Methods A five-tiered workflow of data acquisition; processing; databasing, sharing, version control; visualisation; and monitoring was used. COVID-19 data were initially collated from press releases and then transitioned to official sources.
Results Key COVID-19 indicators were tabulated and visualised, deployed using open-source hosting in October 2022. The system demonstrated high performance, handling extensive data volumes, with a 92.5% user conversion rate, evidencing its value and adaptability.

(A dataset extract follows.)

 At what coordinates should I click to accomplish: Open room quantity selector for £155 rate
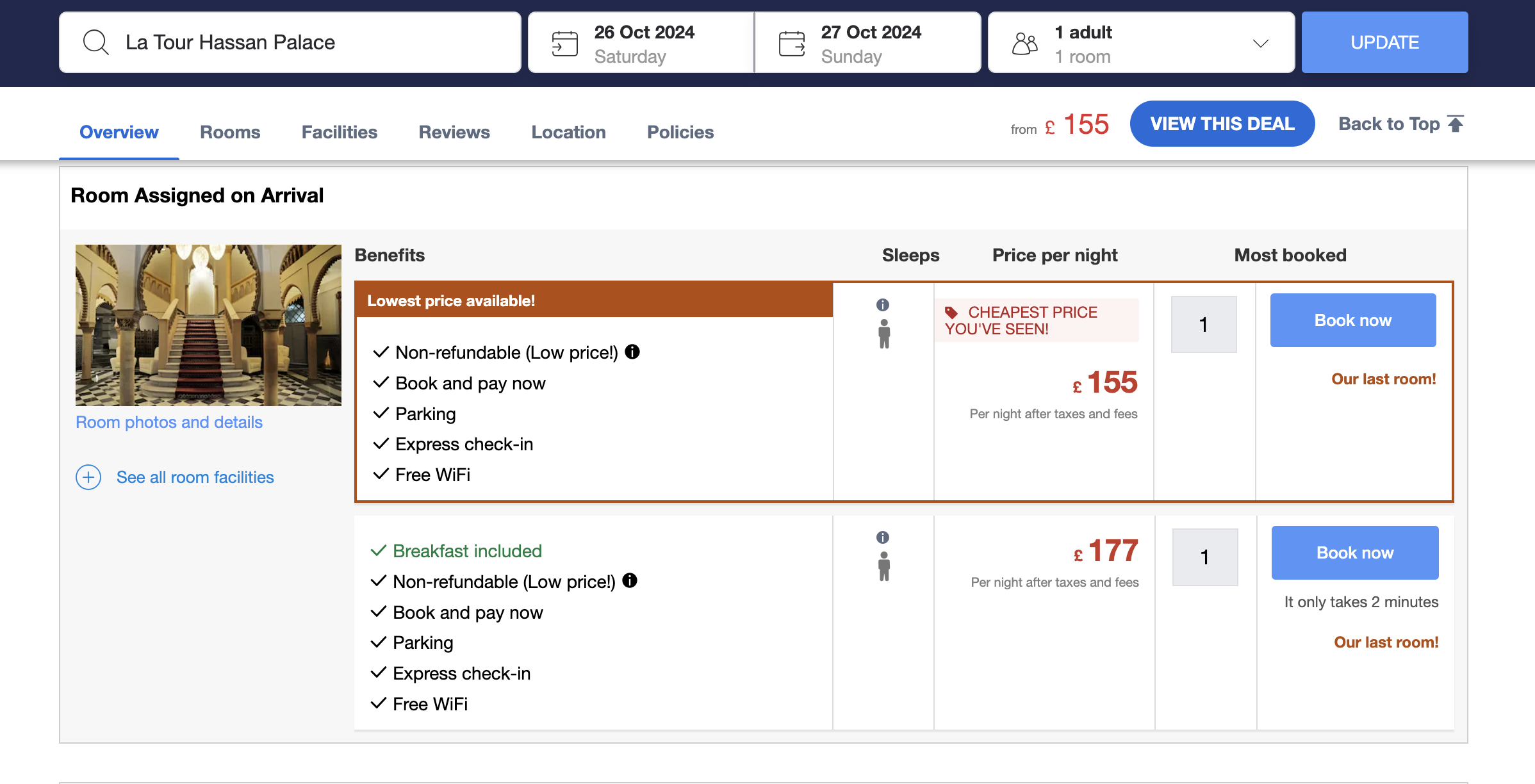click(x=1203, y=324)
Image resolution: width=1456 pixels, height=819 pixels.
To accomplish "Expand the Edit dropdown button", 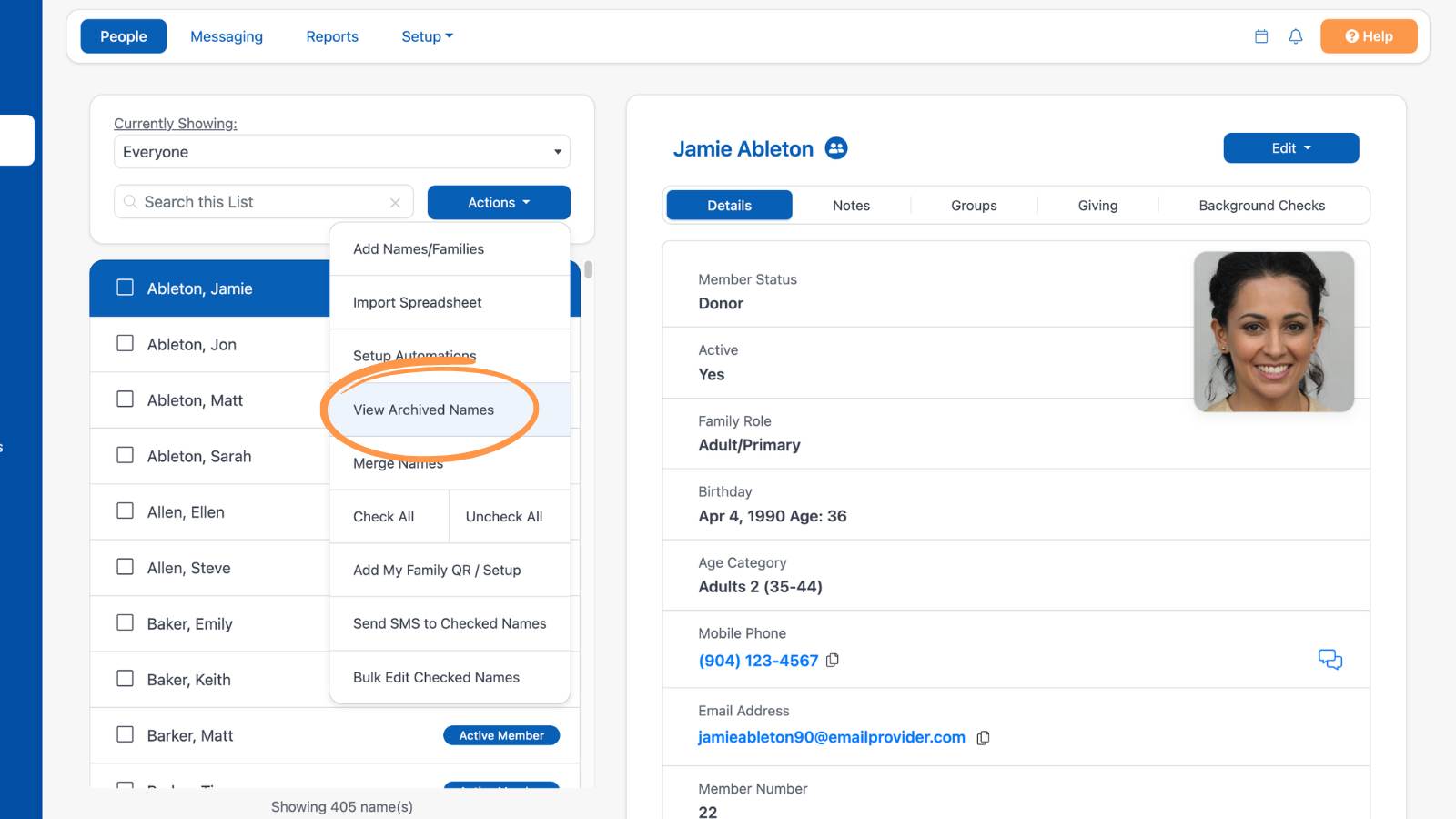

Conclusion This cost-effective, scalable solution aids health specialists and authorities in tracking disease burden, particularly in low-resource settings. Such innovations are critical in health crises like COVID-19 and adaptable to diverse health scenarios.
Introduction
The transmission of COVID-19 has led to more than 535 million cases and 6 million deaths in almost every country in the world between January 2020 and June 2022.1 Data and digital solutions are essential in strengthening pandemic management and preparedness.2 3 Dynamic reporting systems have been used as a data solution for decision-making within various fields.4 5 Dynamic reporting systems as part of surveillance systems can be critical for disease control, resource allocation and health planning.6 7 However, developing such a system within lower-income and middle-income countries can be challenging due to the scarcity of human and economic resources.8 Malaysia has experienced high levels of COVID-19 transmission.9 Despite this, there has been a paucity of data collation and translation into epidemiological intelligence for public health interventions within the public space. We aimed to develop an analytical platform that had: (1) a data collation system, (2) an automated analytical and reporting platform, and (3) a system to monitor and evaluate the solution. The solution had to be low-cost and rapidly deployable without programming expertise.
Results
The architecture, developed in October 2020, initially provided semiautomated updates on COVID-19 data and analytics. With Malaysia’s transition into endemicity in April 2022, the dashboard underwent enhancements, deploying extended functionalities in June 2022. This fully automated version collated and published analytics on transmission, disease burden, testing, healthcare capacity, variants and human mobility, using a variety of visual aids (online supplemental appendix 2). Using a web-based plugin, usage statistics were monitored, yielding weekly and biannual performance reports. Remarkably, 92.5% of new users converted into active users, with changes in user engagement paralleling shifts in measures for uptake and transmission dynamics (online supplemental appendix 3). The dashboard drew a median of 0.37% of all traffic to the department website, peaking at 1.9% in November 2020 (online supplemental appendix 4).
Discussion
The escalating COVID-19 transmission within Malaysia necessitated the development of a local, low-cost, rapidly scalable and reproducible solution for data collation, analysis and dashboarding. This initiative was a collaboration of public health experts which yielded a straightforward, agile architecture that can be deployed with limited programming expertise. This open-source model demonstrated robust performance, handling large volumes of data, converting 92.5% of new users into active ones and reflecting stakeholder feedback in its ongoing enhancements. Compared with other open-source solutions in different countries, development by non-expert programmers was the key differentiator, offering potential for use in other low-resource settings. Smaller disease control programmes can use this workflow in developing dynamic reporting systems in said programmes.19 20
Several limitations were observed, including data acquisition challenges, relatively low engagement, limited monitoring of data volumes and collection efficiency, constraints in user experience. Lessons learnt from this project emphasised the importance of stakeholder involvement in the development process, an effective engagement strategy prior to deployment and the necessity of flexibility in the face of changing data formats.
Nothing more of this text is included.